Clearly there is a finite amount of oil so anyone who thinks it will not run out is very optimistic. But incidentally he does have an advantage over a goldbug on the basis that the consumption of the finite resource means that the cost of finding new oil and new oil production will inherently rise through consumption while gold does not tend to be consumed. So both products are finite while one has the advantage of being consumed.

Secondly yes the exhaustion of oil is probably a ways beyond most posters lifetime but....

Exhaustion is not what worries most. Instead the cost of extracting what is left.

energy return on energy invested, or EROEI

That is simply demand and supply. Clearly if the cost of extracting what is left is too high it will not be extracted. But the good news is that extracted oil is consumed so the price of oil is likely to rise because of the increasing cost of extraction (although whether it is reflected in the price already is debatable. The price of gold is simply determined by the level of speculation.

Lastly, Who would wait till exhaustion to act? Long ago was the time to react. Because what oil is left needs to be used for more infrastructure towards a world that does not rely so heavily on oil. It will always be needed but should not be squandered even now.
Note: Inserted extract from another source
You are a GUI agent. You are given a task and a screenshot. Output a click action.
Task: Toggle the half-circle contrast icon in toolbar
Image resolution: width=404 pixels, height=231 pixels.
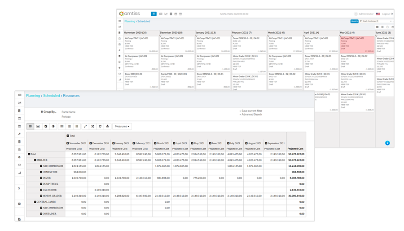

Well as we are both agreed that we will be dead before exhaustion, waiting before acting is a very long wait. I dont have a Hummer. No oil is not a good use of replacing oil, that cannot be productive in essence (well ok fumes etc.) Third party costs of oil would be taxed - if Obama was serious about reducing oil dependency he would simply add US$2 to the price of oil then do something productive with the proceeds and leave the market to destroy Hummer sales. Taxing oil to subsidise alternatives is a ridiculous concept.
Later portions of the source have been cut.